El derecho de vuelo: una oportunidad para las comunidades de vecinos
En muchas comunidades de propietarios, el espacio suele considerarse un recurso limitado. Sin embargo, existe una figura jurídica poco conocida que puede convertir los metros de aire sobre un edificio en una valiosa oportunidad: el derecho de vuelo.
Este derecho permite a la comunidad —o a un tercero autorizado— elevar nuevas plantas sobre la edificación existente. Dicho de otro modo, se concede la posibilidad de construir hacia arriba, aprovechando el espacio aéreo del inmueble. En entornos urbanos, donde el suelo escasea y su valor se dispara, esta opción puede representar una vía de crecimiento muy inteligente.

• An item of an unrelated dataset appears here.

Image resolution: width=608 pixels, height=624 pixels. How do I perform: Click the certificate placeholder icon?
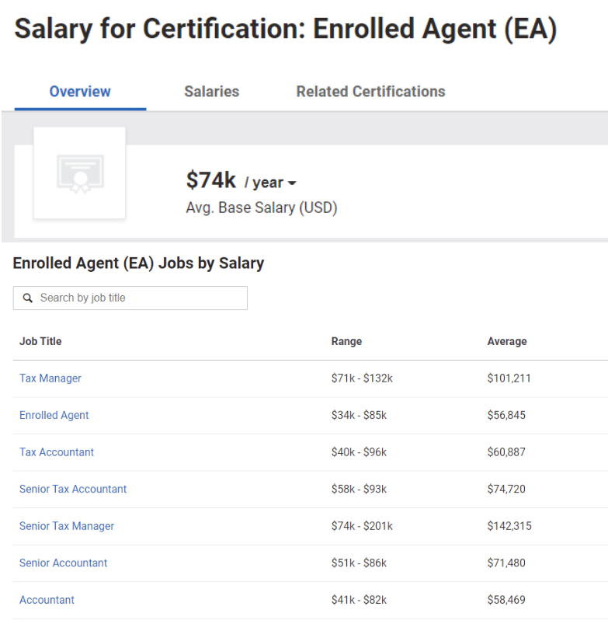pos(80,173)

Beneficios económicos y de revalorización
El principal atractivo del derecho de vuelo es económico. La comunidad puede ceder o vender este derecho a un promotor, obteniendo con ello ingresos que podrían destinarse a reformas, instalación de ascensores o mejora de zonas comunes. En algunos casos, esta operación también puede suponer una revalorización del edificio, al aumentar su volumen y número de viviendas.
Por ejemplo, imaginemos una finca antigua en el Eixample de Barcelona con tres plantas edificadas, pero que el planeamiento permite cinco. Si la comunidad otorga el derecho de vuelo para añadir dos pisos más, puede financiar con el beneficio la rehabilitación completa del inmueble, mejorando su apariencia, eficiencia energética y valor de mercado.

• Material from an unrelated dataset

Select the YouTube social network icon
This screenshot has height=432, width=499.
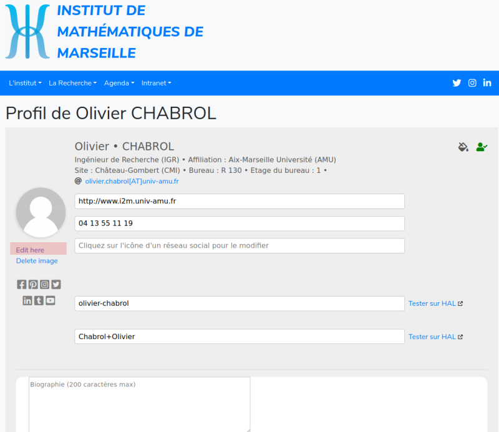point(51,300)
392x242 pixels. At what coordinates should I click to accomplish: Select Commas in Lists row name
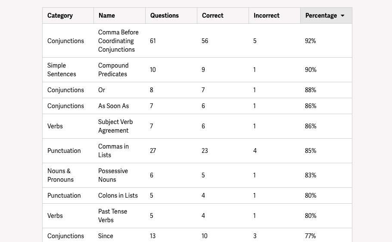point(113,151)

Ventajas legales y de gestión
Desde el punto de vista jurídico, el derecho de vuelo se configura como un derecho real: puede inscribirse en el Registro de la Propiedad y tiene autonomía frente al resto del edificio. En algunas comunidades, esto facilita la gestión, ya que el nuevo propietario o promotor responde únicamente por su parte proporcional en los elementos comunes.

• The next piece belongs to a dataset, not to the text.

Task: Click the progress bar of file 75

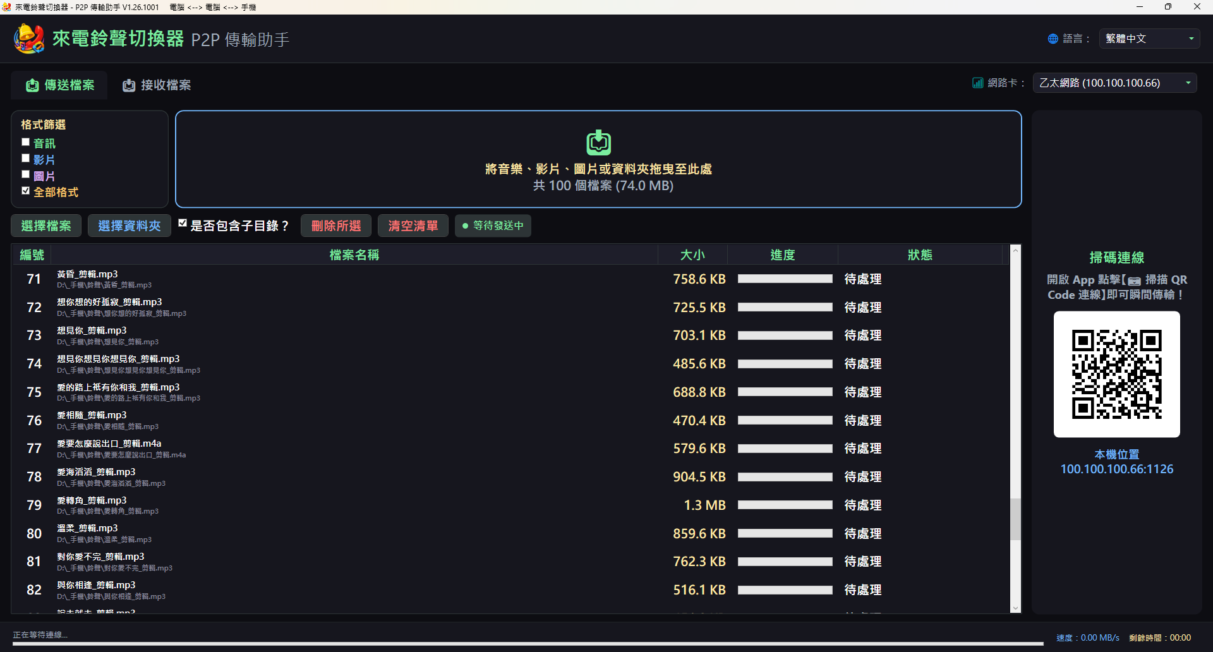Action: click(x=785, y=392)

Además, este mecanismo incentiva la conservación del patrimonio urbano, pues permite modernizar edificaciones antiguas sin necesidad de demolerlas, reduciendo costes medioambientales y favoreciendo la sostenibilidad.
Claves antes de tomar la decisión
Eso sí, antes de otorgar el derecho de vuelo, la comunidad debe cumplir ciertos requisitos:
Aprobación en junta por mayoría cualificada (habitualmente unanimidad, salvo que el título constitutivo disponga otra cosa).
Asegurarse de que el planeamiento urbanístico permite la ampliación.
Redactar una escritura clara que fije condiciones, plazos y compensaciones económicas.
Contar con el asesoramiento de un abogado especializado en propiedad horizontal es esencial para evitar conflictos futuros.
Conclusión
El derecho de vuelo es, en definitiva, una herramienta que transforma el aire en oportunidad. Bien gestionado, puede convertirse en una fuente de ingresos y valorización para la comunidad, al tiempo que contribuye a un desarrollo urbano más sostenible y racional. En un contexto en el que el espacio vale tanto como el suelo, mirar hacia arriba puede ser una decisión muy rentable.